I had finally decided I really, really wanted to take writing seriously and so, naturally, I enrolled in a writing class taught by Peggy Fielding, the best-known (and loved) writing teacher in Tulsa, Oklahoma, where I then lived. And here I was, in night school, first class, promising to “write every day.” (Well, except for….)
Next class: Roll call.
“Please stand as I call your names. John, did you write every day?”
“Well, actually, uh, no, you see…”
“Are you serious about becoming a selling author?”
“Then, how will you answer my question next week?”
And so it went. One poor woman had been ill and Peggy explained in kind and deadly tones that writing while feverish often produced some of the best work.
By gosh, she really MEANT write every day, and woe befall the student who didn’t honestly answer “Yes, I did,” in every class–or else lied.

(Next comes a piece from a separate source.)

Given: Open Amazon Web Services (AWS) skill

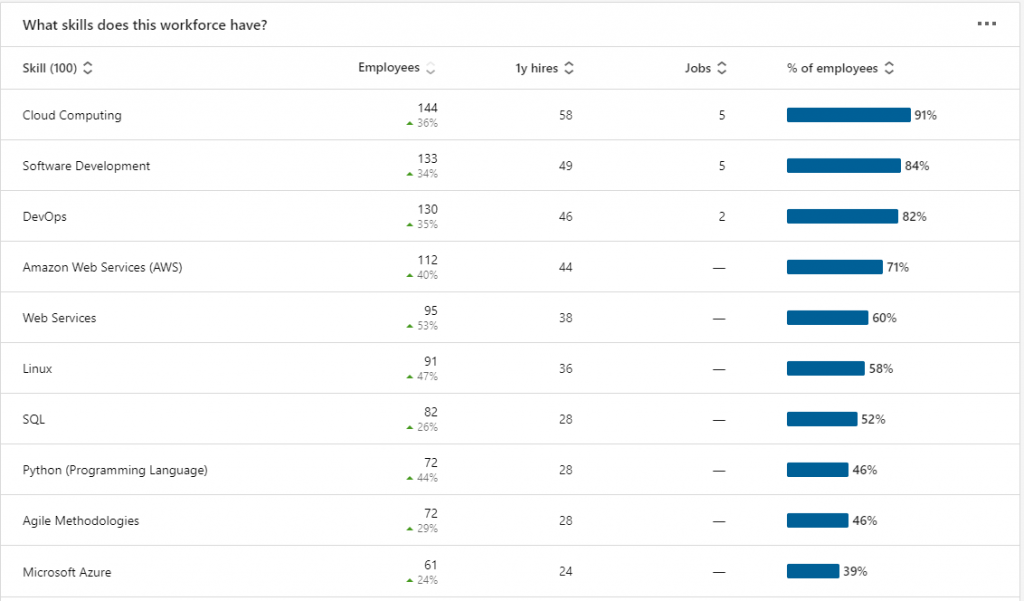Looking at the screenshot, I should pos(103,267).
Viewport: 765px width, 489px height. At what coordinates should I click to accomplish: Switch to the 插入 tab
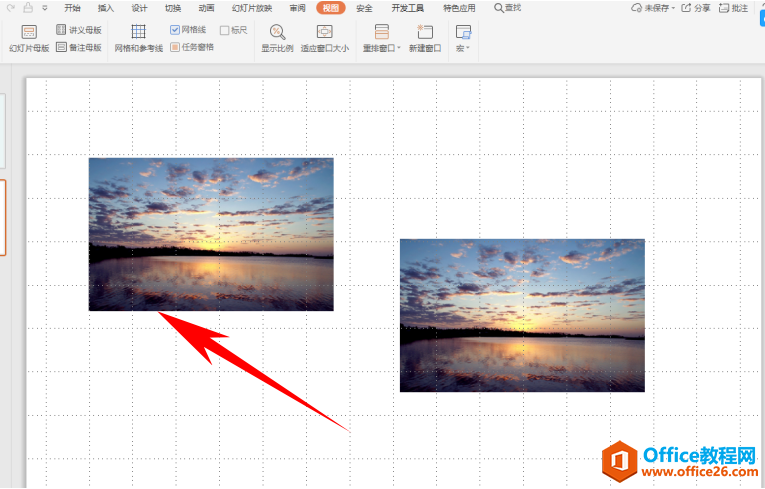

Thing is, she lived what she taught. A couple of years ago our beloved Peggy suffered a stroke. A friend took her to the emergency room and, as she was being wheeled away, heard her telling orderlies and nurses all about her latest book and asking for someone to take dictation so she could continue work on her current writing project. (And, you know, a loyal friend was there in the hospital taking dictation from Peggy almost every day until she could write on her own again.)
The whole point is, are you taking the writing profession seriously? Do you really want to be a writer, or are you one of those who wants to have written, avoiding the sometimes tedious production process?

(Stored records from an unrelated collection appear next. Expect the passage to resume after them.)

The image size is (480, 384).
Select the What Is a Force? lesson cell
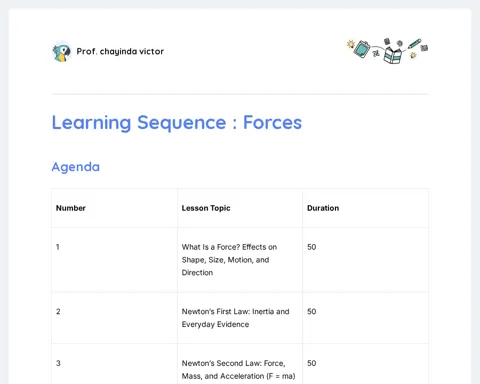pyautogui.click(x=240, y=260)
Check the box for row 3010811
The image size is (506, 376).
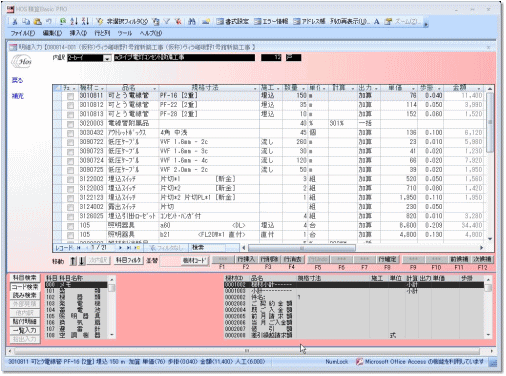click(70, 96)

Another writer I admire, a newspaper editor, headed an essay on writing this way: “If you don’t wake up writing….” Richard Cattani didn’t finish this sentence anywhere in the essay, and he didn’t need to. I think he meant (thanks Peggy!) that, if at some time in a 24 hour period, words don’t so fill your head that you are compelled to write them down–well then, why do you say you are a writer?
Right this moment, January 26. 2009 in the Arkansas Ozarks, dire weather forecasts tell us we are facing a major ice storm. There may be (they say) accumulations of an inch or more on tree branches and power lines. We know what happens then. The power goes out for days (sometimes weeks).
No computer, after the battery on the lap top runs out. So, Radine (who has thought it was the very fact of sitting down and turning on the computer that got her writing started every day) can’t write. Right?
No. You betcha no. I have my legal pads and pens ready and, Peggy dear, I AM, BY GOSH, GOING TO WRITE EVERY DAY!